Task instructions. Write out every entry once more, character for character.

Collected data entries:
══════════════════════════════

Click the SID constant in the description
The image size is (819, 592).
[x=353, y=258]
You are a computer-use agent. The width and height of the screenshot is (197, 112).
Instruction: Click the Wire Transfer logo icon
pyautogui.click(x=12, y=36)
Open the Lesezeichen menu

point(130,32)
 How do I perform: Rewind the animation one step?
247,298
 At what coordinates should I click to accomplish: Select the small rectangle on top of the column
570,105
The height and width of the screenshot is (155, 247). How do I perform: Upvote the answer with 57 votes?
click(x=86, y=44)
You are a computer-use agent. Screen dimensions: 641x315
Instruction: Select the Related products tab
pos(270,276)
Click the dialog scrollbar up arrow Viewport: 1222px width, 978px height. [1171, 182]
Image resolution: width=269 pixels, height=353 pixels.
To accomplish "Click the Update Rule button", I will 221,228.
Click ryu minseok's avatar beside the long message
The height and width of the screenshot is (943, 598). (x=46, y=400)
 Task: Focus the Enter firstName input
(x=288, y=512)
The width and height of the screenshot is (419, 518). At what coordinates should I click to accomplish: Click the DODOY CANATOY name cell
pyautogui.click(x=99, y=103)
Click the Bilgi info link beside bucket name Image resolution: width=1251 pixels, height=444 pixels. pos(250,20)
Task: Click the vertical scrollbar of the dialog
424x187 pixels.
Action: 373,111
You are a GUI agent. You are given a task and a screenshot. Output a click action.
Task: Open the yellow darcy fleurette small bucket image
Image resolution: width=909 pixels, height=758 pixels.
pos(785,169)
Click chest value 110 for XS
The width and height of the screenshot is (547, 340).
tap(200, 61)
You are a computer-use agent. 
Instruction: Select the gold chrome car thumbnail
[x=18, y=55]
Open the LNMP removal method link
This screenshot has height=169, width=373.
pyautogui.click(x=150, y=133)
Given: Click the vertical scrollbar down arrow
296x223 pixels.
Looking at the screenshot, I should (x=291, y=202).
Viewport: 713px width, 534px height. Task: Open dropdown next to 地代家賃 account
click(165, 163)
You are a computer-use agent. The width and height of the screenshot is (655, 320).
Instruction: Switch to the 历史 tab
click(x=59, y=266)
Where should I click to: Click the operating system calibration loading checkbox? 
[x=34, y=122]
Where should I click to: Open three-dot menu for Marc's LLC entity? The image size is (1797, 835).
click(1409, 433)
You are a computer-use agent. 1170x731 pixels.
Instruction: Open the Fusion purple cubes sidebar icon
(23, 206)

══════════════════════════════

Task response.
Click the SID constant in the description
The image size is (819, 592).
[x=353, y=258]
You are a computer-use agent. The width and height of the screenshot is (197, 112).
Instruction: Click the Wire Transfer logo icon
pyautogui.click(x=12, y=36)
Open the Lesezeichen menu

point(130,32)
 How do I perform: Rewind the animation one step?
247,298
 At what coordinates should I click to accomplish: Select the small rectangle on top of the column
570,105
The height and width of the screenshot is (155, 247). How do I perform: Upvote the answer with 57 votes?
click(x=86, y=44)
You are a computer-use agent. Screen dimensions: 641x315
Instruction: Select the Related products tab
pos(270,276)
Click the dialog scrollbar up arrow Viewport: 1222px width, 978px height. [1171, 182]
Image resolution: width=269 pixels, height=353 pixels.
To accomplish "Click the Update Rule button", I will 221,228.
Click ryu minseok's avatar beside the long message
The height and width of the screenshot is (943, 598). (x=46, y=400)
 Task: Focus the Enter firstName input
(x=288, y=512)
The width and height of the screenshot is (419, 518). At what coordinates should I click to accomplish: Click the DODOY CANATOY name cell
pyautogui.click(x=99, y=103)
Click the Bilgi info link beside bucket name Image resolution: width=1251 pixels, height=444 pixels. pos(250,20)
Task: Click the vertical scrollbar of the dialog
424x187 pixels.
Action: 373,111
You are a GUI agent. You are given a task and a screenshot. Output a click action.
Task: Open the yellow darcy fleurette small bucket image
Image resolution: width=909 pixels, height=758 pixels.
pos(785,169)
Click chest value 110 for XS
The width and height of the screenshot is (547, 340).
tap(200, 61)
You are a computer-use agent. 
Instruction: Select the gold chrome car thumbnail
[x=18, y=55]
Open the LNMP removal method link
This screenshot has height=169, width=373.
pyautogui.click(x=150, y=133)
Given: Click the vertical scrollbar down arrow
296x223 pixels.
Looking at the screenshot, I should (x=291, y=202).
Viewport: 713px width, 534px height. Task: Open dropdown next to 地代家賃 account
click(165, 163)
You are a computer-use agent. The width and height of the screenshot is (655, 320).
Instruction: Switch to the 历史 tab
click(x=59, y=266)
Where should I click to: Click the operating system calibration loading checkbox? 
[x=34, y=122]
Where should I click to: Open three-dot menu for Marc's LLC entity? The image size is (1797, 835).
click(1409, 433)
You are a computer-use agent. 1170x731 pixels.
Instruction: Open the Fusion purple cubes sidebar icon
(23, 206)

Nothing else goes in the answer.